Quisicosas
Lo que no muere nunca
Había sido en el prodigioso contacto con ellos que Takashi Pablo Nagai se convirtió y bautizó. ¡Qué holocausto, ocho mil cristianos para parar una guerra!
Ignoraba la sangría que costó el desarrollo de la ciencia radiológica. Manejar isótopos y exponerse continuamente le costó a Marie Curie la anemia aplásica que la llevó a la muerte. Cáncer en los brazos desarrollaron el doctor británico John Edwards, el alemán Albers-Schönberg y el doctor francés Blanche, muerto a causa de un sarcoma de manos y pies. Leucemia padecieron el doctor Lombard, de Bélgica; el técnico Demelander, que inventó un proceso industrial para la purificación del torio X o la monja enfermera danesa Schumacher. Muchos hemos pasado aún por las peligrosas pantallas fluorescentes que se usaban antes de las radiografías de placas y mi médico de infancia, don Antonio Núñez, conserva las uñas amarillentas y quebradas, como medallas de heroísmo.
Qué paradoja que Takashi Pablo Nagai (1908-1951), uno de los pioneros de la investigación radiológica en el hospital universitario de Urakami, en Nagasaki, fuese víctima de la bomba atómica. Aquel 9 de agosto de 1945, a las once y dos minutos, escuchó un sonido que describió como «¡Flaaashhh!», vio un resplandor y, antes de poder pronunciar un solo grito, vio como lo que se hallaba en la tierra quedaba devastado en un silencio total. Lo perdió todo: universidad, hogar doméstico, colegas. Su mujer, Haruno, quedó reducida a un montoncito de huesos blancos del que sobresalían unas cenizas negras. El trabajo de décadas, las investigaciones y pruebas, se quemaron. Ocho de los diez mil católicos de Urakami, la mayor comunidad cristiana de Japón, directamente fundada en tiempos de San Francisco Javier, murieron en el bombardeo norteamericano. Durante siglos de persecución padecieron el martirio y vivieron bajo el nombre de «cristianos ocultos», sin sacerdotes ni sacramentos, con laicos que enseñaban las oraciones y convocaban a las fiestas clandestinas. Había sido en el prodigioso contacto con ellos que Takashi Pablo Nagai se convirtió y bautizó. ¡Qué holocausto, ocho mil cristianos para parar una guerra!

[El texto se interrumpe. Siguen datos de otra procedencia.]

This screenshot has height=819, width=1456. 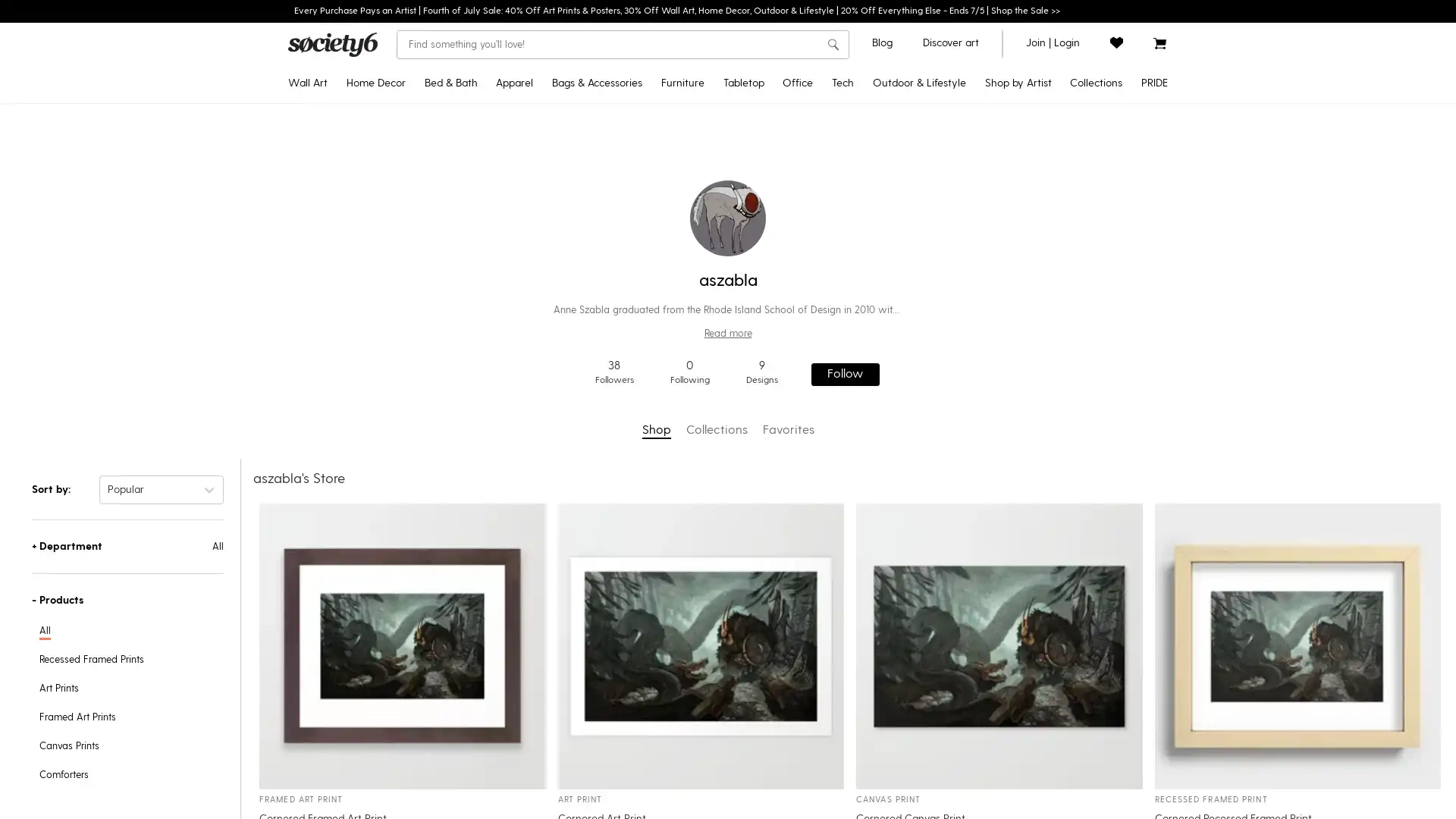 What do you see at coordinates (404, 121) in the screenshot?
I see `Tapestries` at bounding box center [404, 121].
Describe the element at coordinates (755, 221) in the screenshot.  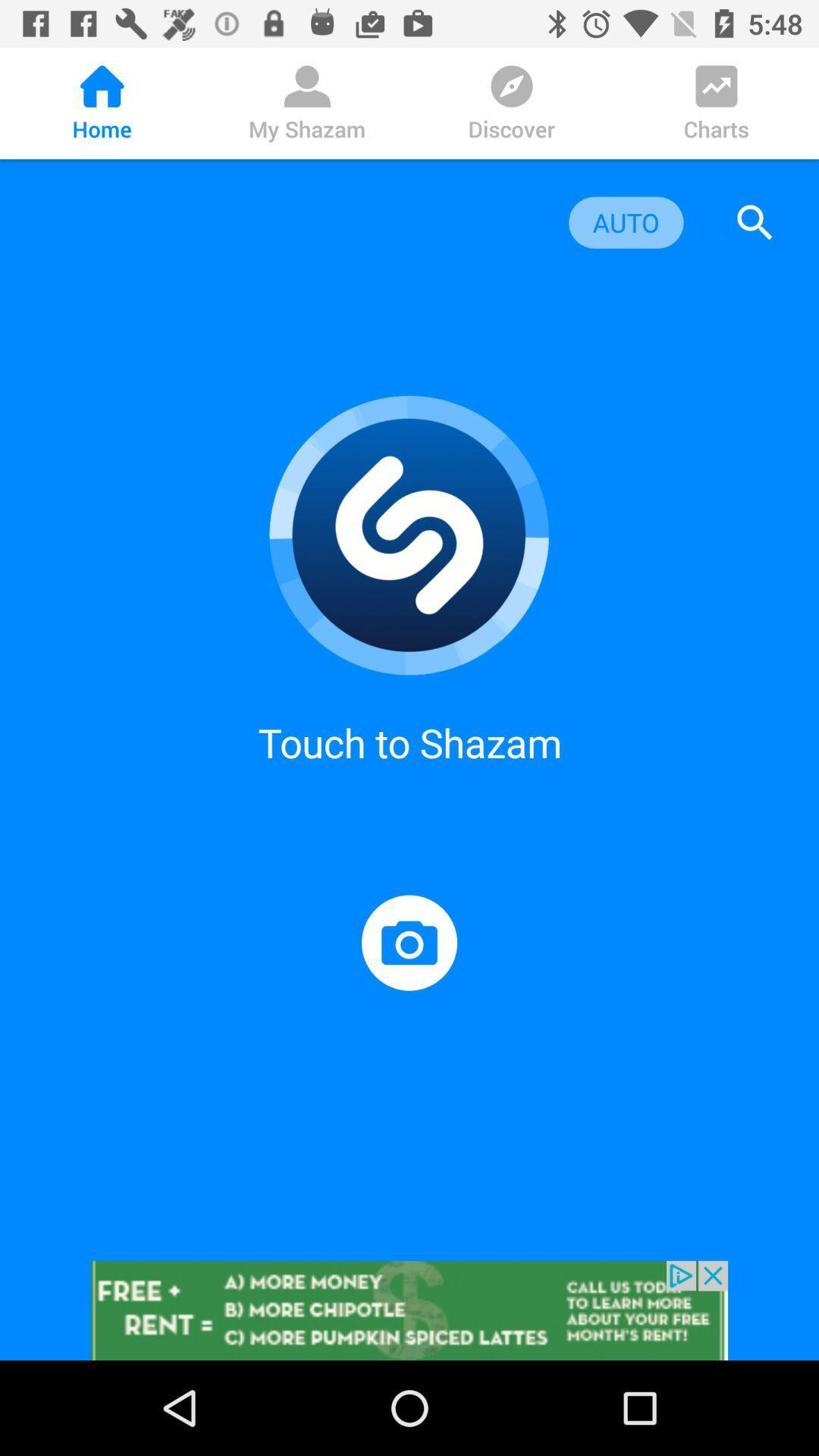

A pesar de ello, o quizá para contarlo en sus libros, Takashi sobrevivió. Enfermo él mismo de leucemia y moviéndose con dificultad, pasó sus seis últimos años en una habitación de cuatro metros cuadrados que llamó «Nyokodo» (el lugar del amor por uno mismo). «Había comprendido –escribió– que lo que va más allá del tiempo y el espacio y permanece para siempre es la palabra de Jesucristo (…) la vida que ama a Dios y es amada por Dios, la vida sobrenatural, la vida del espíritu, ésta es la vida verdadera que un hombre debe vivir». Su primer libro se llamó «Lo que nunca muere» y acaba de ser editado en español por Encuentro. Es una joya. En las fotos últimas, paralítico en cama, sonríe estruendosamente.